Jacobsen has been pioneering the use of small organic molecules as catalysts where the interaction between the substrate and catalyst is non-covalent. At the 2009 Welch Conference last week, he spoke about the use of amido-thiourea catalysts in the enantioselective Strecker reaction. This post discusses how computations were used to determine the mechanism and helps explain the enantioselectivity.

The thiourea 1 was found to be the best catalyst for the hydrocyanation of imines. An example of this catalysis is Reaction 1. The system is quite tolerant to changes of the group attached to the carbon of the imine: with R = t-butyl group, the yield is 99% with an enantiomeric excess of 93% and with a phenyl group, the yield is 98% with 98% ee.1

Reaction 1

In a follow-up article, Jacobsen employs a nice combination of experiments and DFT computations to shed light on the mechanism.2 Kinetic studies established that the rate of the hydrocyanation is first order in HCN, imine and catalyst. This suggested two possible mechanisms, Scheme 1a (where protonation of the imine is followed by formation of the C-CN bond) and Scheme 1b (where cyanide adds first, followed by protonation).

Scheme 1.

A Hammett study of phenyl-substituted imines indicates a negative ρ value, indicative of positive charge build up on nitrogen, suggesting the mechanism shown in Scheme 1a. Now on the computations!

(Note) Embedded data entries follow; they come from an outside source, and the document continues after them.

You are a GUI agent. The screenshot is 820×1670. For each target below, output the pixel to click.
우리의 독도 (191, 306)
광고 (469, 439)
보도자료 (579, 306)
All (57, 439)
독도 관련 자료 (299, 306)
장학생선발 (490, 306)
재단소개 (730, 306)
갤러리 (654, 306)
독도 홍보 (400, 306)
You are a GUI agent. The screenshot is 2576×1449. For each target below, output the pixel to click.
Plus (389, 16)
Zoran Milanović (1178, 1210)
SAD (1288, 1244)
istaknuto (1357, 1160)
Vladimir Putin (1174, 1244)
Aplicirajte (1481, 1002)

A model study was first performed at B3LYP/6-31G(d) for the reaction of HCN with imine 2a with the catalyst 3a. Three complexes involving the three species of nearly equivalent energy were found. The first mechanism examined is for direct addition of cyanide to imine with the catalyst activating the imine. This pathway was identified but it has a very high barrier (46 kcal mol-1) and the rates of the urea and thiourea-catalyzed reactions are nearly identical, but the computations for this mechanism suggest that the thiourea-catalyzed reaction should be substantially faster. This mechanism can be discounted.

Next, they examined two related mechanism whereby either HCN or HNC complex to the catalysts and then transfer their proton to the imine. This is followed by cyanide attack on the protonated imine. The reaction involving HNC is slightly lower than that of HCN, and so this mechanism is pursued further with catalyst 3b, which more closely mimics the true catalyst, and imine 2b. The lowest energy pathway for the addition of HCN to 2b with catalyst 3b is schematically shown in Scheme 2. From A to E is transfer of the proton from HNC to the imine and rotation of the CN anion. The highest barrier is through TS F, which involves moving the imine over to the carbonyl group. The last step is the attack of the cyanide group. The structures of E through I are shown in Figure 1.

Scheme 2

E

F

G

H

I

 

Figure 1. B3LYP/6-31G(d) optimized geometries for steps along Scheme 2.

The step involving the transition state F is rate determining. They then computed the difference in the activation barrier through TS F for a variety of different imines using the R– and S-catalyst and compared that with the experimental enantioselectivity. These turn out to correlate extremely well, suggesting that in fact the enantioselectivity is discriminated through TS F! And the structural feature that best correlates with this enantioselectivty is the sum of the OH and NH distances in F for the R– and S-catalysts. So it is the ability to stabilize the iminium cation that is key.

A couple of caveats: first, the potential energy surface of this reaction is quite complex – Jacobsen suggests a pathway with 9 critical points. One might imagine that there could be other pathways and other important critical points, and fully characterizing this surface would be an enormous task! The nice agreement between the computations and the available experiments do give the computed pathway some credence. Second, the reactions are run in solution, and solvent has been neglected in these computations. Given that charge-separated species are being formed, solvent could be a factor. Nonetheless, this remains an interesting set of papers as it shows how computations are now a standard tool even amongst synthetic chemists!

References

(1) Zuend, S. J.; Coughlin, M. P.; Lalonde, M. P.; Jacobsen, E. N., "Scaleable catalytic asymmetric Strecker syntheses of unnatural α-amino acids," Nature, 2009, 461, 968-970, DOI: 10.1038/nature08484.

(2) Zuend, S. J.; Jacobsen, E. N., "Mechanism of Amido-Thiourea Catalyzed Enantioselective Imine Hydrocyanation: Transition State Stabilization via Multiple Non-Covalent Interactions," J. Am. Chem. Soc. 2009, 131, 15358-15374, DOI: 10.1021/ja9058958.